Cauchy-Schwarz inequality applies to any inner product space including ##\mathbb{R}^n##!
 
  • #6
I mean that <x,y> = x1.y1 + x2.y2 + ... + xn.yn. (i.e. the actual definition not just an abstract one).
 
  • #7
Didn't I say dot product is inner product already? (edit: note I didn't say inner product is restricted to dot product only)

The point here is not the dot product but rather the Cauchy-Schwarz inequality itself which applies to R^n if you take the inner product to be dot product.

Besides, using what you mentioned as "cosine rule for triangle" is confusing for high dimension spaces.
 
  • #8
The length is known for arbitrary finite n through Pythagoras' theorem and the proof using lengths works in any dimension for R^n: it's a very simple proof since you only care about lengths of the triangle and it's very easy to understand (length is an invariant concept)
 
  • #9
Don't you realize that Cauchy-Schwarz inequality is at the very root of that "cosine rule"?
 
  • #10
This works for R2... I think it's a little more intuitive than the other proofs I've seen. Let a, b be two vectors. Then a / ||a||, b / ||b|| are to unit vectors. We can let a / ||a|| = <cosm, sinm> and b / ||b|| = <cosn, sinn>. then (a / ||a||) * (b / ||b||) = (cosm)(cosn)+(sinm)(sinn) = cos(m-n). The angle c between the vectors is m-n. So (a / ||a||) * (b / ||b||) = cos(c) and a*b= ||a|| ||b|| cos(c).

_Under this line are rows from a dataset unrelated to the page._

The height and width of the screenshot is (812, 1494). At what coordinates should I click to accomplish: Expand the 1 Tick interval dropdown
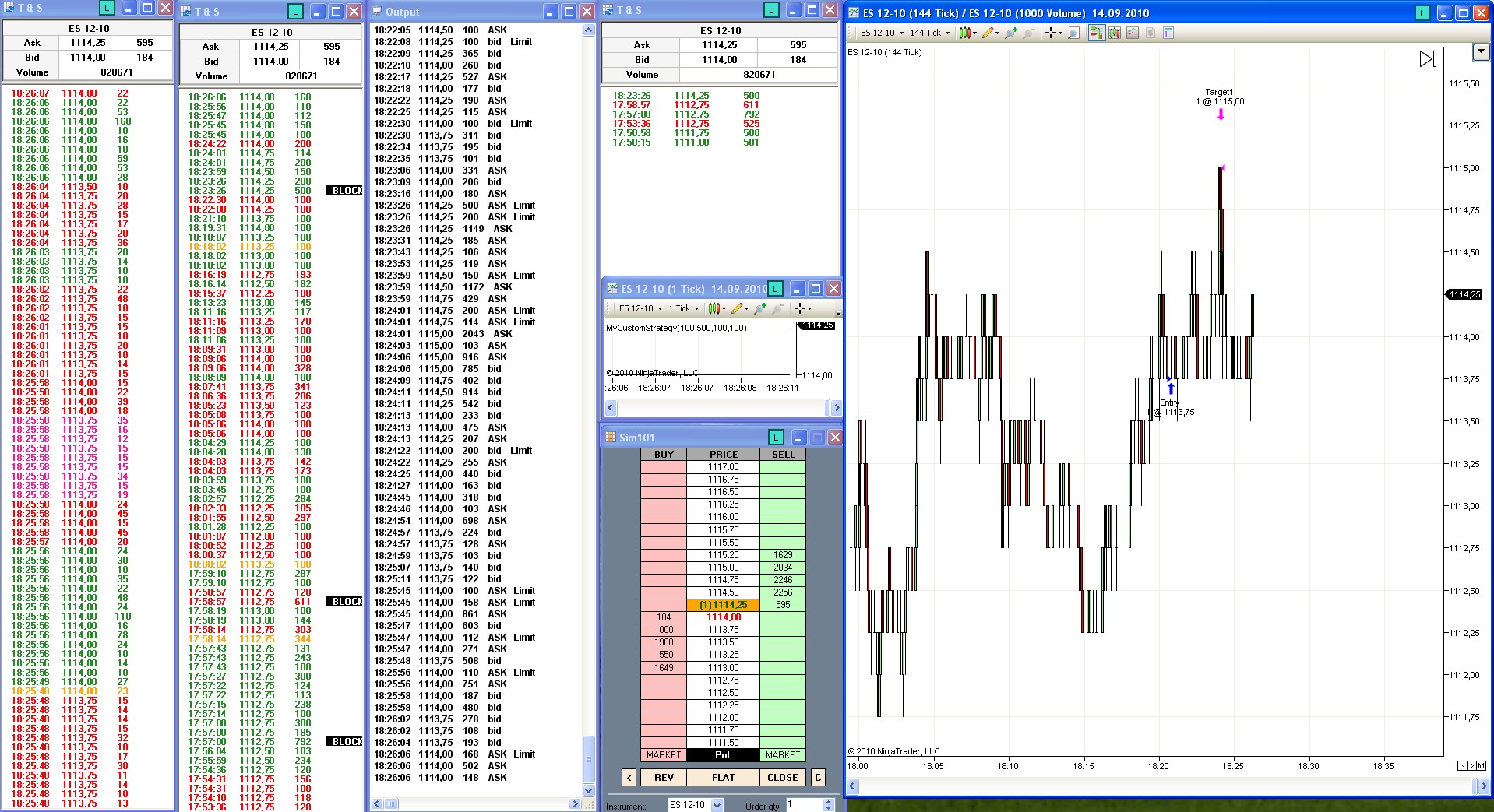pyautogui.click(x=685, y=308)
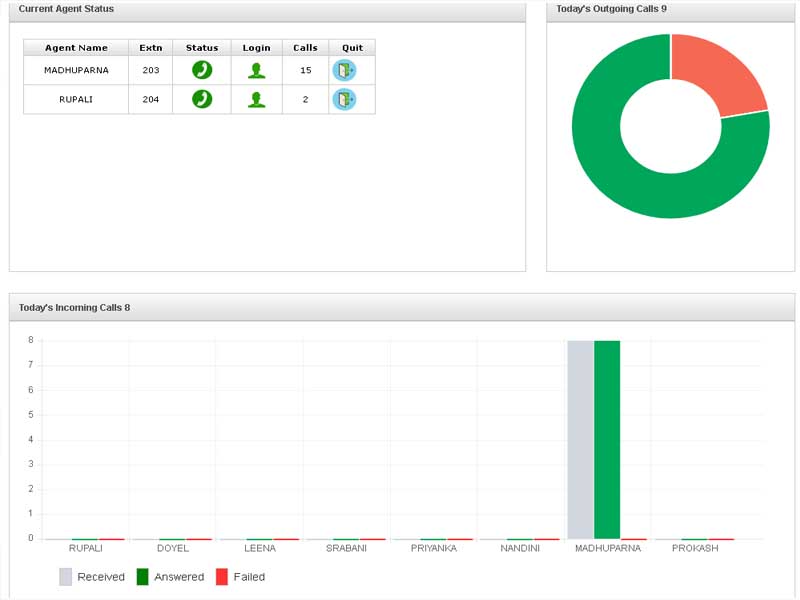Click RUPALI's green login user icon
The image size is (800, 600).
coord(257,99)
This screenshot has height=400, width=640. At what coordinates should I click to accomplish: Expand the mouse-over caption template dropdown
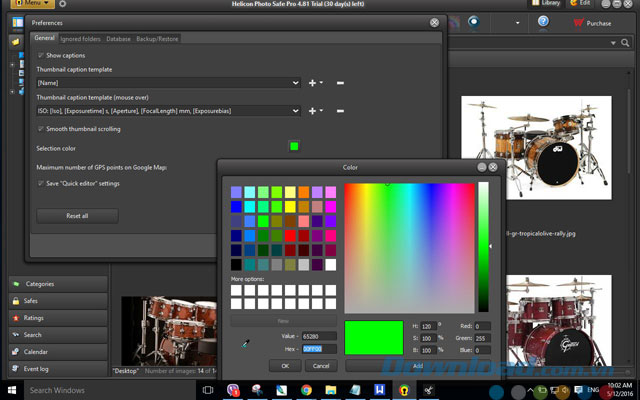(x=296, y=111)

Sorry for the readability.
 
  • #11
I know about the inequality, but I thought I made it very clear that I was talking about the actual specific definition (i.e. the formula to compute said quantity): I've said this quite a few times.
 
  • #12
chiro said:
I mean that <x,y> = x1.y1 + x2.y2 + ... + xn.yn. (i.e. the actual definition not just an abstract one).
What makes you think that definition is any more "actual" than another? I've always though of "the length of the projection of u on v" as the basic definition of [itex]u\cdot v[/itex].
 
  • #13
HallsofIvy said:
What makes you think that definition is any more "actual" than another? I've always though of "the length of the projection of u on v" as the basic definition of [itex]u\cdot v[/itex].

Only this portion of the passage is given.